Who Am I?

Who are you? And who am I? Sometimes I don’t know who I am. But because of my years of experience in the Middle School, I believe I am starting to see a path. A path to who I am and who I can be. I would be blind to this path if my teachers, friends, and fellow students had not guided me to the way. Back to the question, who are you, or who am I? Another way of saying this is What defines you? Or me? Some of the things that define me as me are the interests I enjoy most. I love to read and sing.

In my journal entry from October 3, 2009 (first trimester of fifth grade), I wrote,

“Dear Journal,

Today Mrs. Freshwater and I were in the classroom, and I was very bored. So I asked her if there were any fun things I could do. She said I could read a book. At first I thought she was kidding, but I thought about it and decided to try it. So I asked Mrs. Freshwater if I could borrow a book, and she said sure. I looked at the book case to try and find one that looked interesting, but I couldn’t find one that looked easy. So I asked her to help me pick out a book, and she grabbed Into the Wild, by Erin Hunter. I started reading it at break, and I loved it, I couldn’t put it down. I wonder how long it will take me to read this book?”

Two years later, I cannot survive without my books. In the last school year, I read a total of over fifty-thousand pages for fun and class work. Reading has become like breathing for me. When I start a book, I am transported to a different world. Some are better than my own. Some are worse. When in these worlds, I feel the characters’ pain, joy, and affection for others in their world. I read the same truths through different eyes, the eyes of the characters in the stories. This has taught me to see actions through eyes other than my own.

For example, there are groups of students at STAB whom I am very close to and others who are more distant. When one of the more distant fellow students was treating one of my close friends badly, I asked, “Why does she treat people that way?” After, witnessing others’ actions, I can see that I can change the way I see things without having to change who I am. In other words, I can see through the mindsets my books are written in, just without the thought bubbles. This was my first step towards finding the true me.

Three years later, I wrote in my journal on January 4, 2012,

“Dear Journal,

I finished my song today. Well, I still need to write down the notes, but other than that, I am done! I am going to try and send it to Elly, since she is at the Page Program. I still can’t believe I turned three sentences into a three-minute song. I love the lyrics, especially the third verse of my song “Carolina Shore”:
Waves are rolling,
Sand is moving,
Calming me like I know you can,
Sun is setting,
Stars are rising,
Now I know who I really am.
Plus, the notes for this song are directly in the middle of my vocal comfort range. I just can’t stop singing my song; it has been stuck in my head for two weeks. I can finally call myself a singer/songwriter now!”

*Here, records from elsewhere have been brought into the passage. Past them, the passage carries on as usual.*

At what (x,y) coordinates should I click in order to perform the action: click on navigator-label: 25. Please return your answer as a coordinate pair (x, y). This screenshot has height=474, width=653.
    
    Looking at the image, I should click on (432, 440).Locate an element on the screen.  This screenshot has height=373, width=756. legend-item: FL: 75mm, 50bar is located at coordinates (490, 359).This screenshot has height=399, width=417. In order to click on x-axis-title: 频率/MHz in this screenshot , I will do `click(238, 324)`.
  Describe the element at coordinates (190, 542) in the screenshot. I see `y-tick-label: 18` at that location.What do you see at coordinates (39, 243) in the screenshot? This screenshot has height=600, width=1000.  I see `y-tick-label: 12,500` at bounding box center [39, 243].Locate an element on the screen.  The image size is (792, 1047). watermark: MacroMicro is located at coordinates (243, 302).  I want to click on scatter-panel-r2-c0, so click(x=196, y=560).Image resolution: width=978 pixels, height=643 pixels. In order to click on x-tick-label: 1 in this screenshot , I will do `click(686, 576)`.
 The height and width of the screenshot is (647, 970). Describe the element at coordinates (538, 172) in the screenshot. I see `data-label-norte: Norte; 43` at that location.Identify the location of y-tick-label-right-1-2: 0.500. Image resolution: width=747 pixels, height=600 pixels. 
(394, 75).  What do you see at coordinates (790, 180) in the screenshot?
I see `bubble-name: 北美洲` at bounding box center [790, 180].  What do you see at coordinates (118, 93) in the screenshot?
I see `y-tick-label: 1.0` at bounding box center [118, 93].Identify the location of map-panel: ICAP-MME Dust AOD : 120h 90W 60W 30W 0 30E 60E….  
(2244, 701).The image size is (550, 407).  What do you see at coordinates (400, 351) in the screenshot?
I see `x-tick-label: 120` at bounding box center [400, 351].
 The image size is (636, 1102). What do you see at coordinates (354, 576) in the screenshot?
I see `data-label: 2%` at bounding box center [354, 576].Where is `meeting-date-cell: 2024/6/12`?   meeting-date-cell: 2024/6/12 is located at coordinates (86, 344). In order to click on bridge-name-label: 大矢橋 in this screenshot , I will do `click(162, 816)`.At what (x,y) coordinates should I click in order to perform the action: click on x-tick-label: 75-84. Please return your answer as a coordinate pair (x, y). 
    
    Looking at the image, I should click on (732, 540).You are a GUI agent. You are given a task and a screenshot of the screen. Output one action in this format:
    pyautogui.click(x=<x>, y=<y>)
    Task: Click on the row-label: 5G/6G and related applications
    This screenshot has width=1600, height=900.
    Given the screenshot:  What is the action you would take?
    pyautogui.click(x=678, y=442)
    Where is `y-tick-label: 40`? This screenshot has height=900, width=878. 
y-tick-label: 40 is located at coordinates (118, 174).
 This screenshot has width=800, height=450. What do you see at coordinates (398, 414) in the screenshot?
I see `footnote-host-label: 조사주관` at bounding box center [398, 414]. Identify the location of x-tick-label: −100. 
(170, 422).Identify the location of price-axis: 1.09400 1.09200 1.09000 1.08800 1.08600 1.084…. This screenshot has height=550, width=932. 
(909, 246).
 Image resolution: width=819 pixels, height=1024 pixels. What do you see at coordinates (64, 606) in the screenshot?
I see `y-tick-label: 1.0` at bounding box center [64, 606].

When I wrote my song this year, I discovered that my natural talent for singing went further than the notes coming from my mouth. I found that I could put myself into a song literally. For example, the first time I listened to Beautiful, by Christina Aguilera, I realized that, to someone, I will always be beautiful. That I can always be myself, no matter who others think I am. Through this I learned that my music is who I am. Some people write to get emotions out. Some play sports to do it. But I sing, because when I sing, I fly, and I don’t have to wear a mask. I can let my voice soar, so I feel the freedom that comes when I step outside the demands of society. But what are these demands of society? Are they physical, mental or emotional, or are they having to adapt to “social norms?” Society tries to make us perfect little copies of each other. But when I sing I am just who I am. My second step to finding me is a passion inspired by a gift given by a power greater than myself.

Middle School has taught me how to find out who I am; when you find something you really love, don’t give it up, because it’s part of who you are. I found literature and music, and I love them. And from the day I found them, I have not let go, and I never will. I am not willing to lose part of myself. And I am not willing to becoming someone other than myself. Middle School has given me the wonderful gifts of literature and music. These gifts continue to influence me daily. And for that I must say thank you —thank you for giving me myself.